Fears that hundreds of drink drinking prosecutions might be thrown out because of a legal loophole were averted today by a Supreme Court decision. The High Court had found that Garda procedures for taking blood and urine samples were not reliable because the bottles used are not sealed and therefore not tamper proof. But the Supreme Court put a different interpretation on the legislation, saying that the container referred to in the Act is the cardboard container which holds the bottle and this is sealed.
The loophole, which cast a shadow over thousands of drink driving cases, was indentified by solicitor Peter Reilly when he was defending his client Tate Croom Carroll from Dundrum in County Tipperary. It revolved around the definition of the "sealed container" into which a doctor is required to place the blood specimen taken from a person arrested on suspicion of drink drinking.

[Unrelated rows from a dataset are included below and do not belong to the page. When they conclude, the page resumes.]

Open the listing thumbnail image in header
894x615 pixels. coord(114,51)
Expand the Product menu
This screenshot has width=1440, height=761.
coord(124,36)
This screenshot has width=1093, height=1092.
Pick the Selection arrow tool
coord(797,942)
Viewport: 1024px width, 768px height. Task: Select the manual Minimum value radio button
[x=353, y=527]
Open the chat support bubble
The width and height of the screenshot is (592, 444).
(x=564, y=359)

In the District Court Mr Reilly claimed that the Road Traffic Act had not been complied with because the bottle containing a specimen of Mr Croom Carroll's blood had not been sealed. A case was stated to the High Court which found that a screw cap on the specimen bottle did not amount to a seal. The DPP appealed the case to the Supreme Court and this time counsel for the DPP successfully argued that the relevant container is not the glass bottle but the cardboard container into which the bottle is put and this container is sealed.
The Supreme Court finding for the DPP averts the prospect of hundreds of drink driving cases being thown out. There was some consolation for Mr Croom Carroll however, who was awarded his costs. His case will return to Cashel District Court where Judge Patwell will have to consider another Supreme Court finding that the container in his case was not correctly labelled.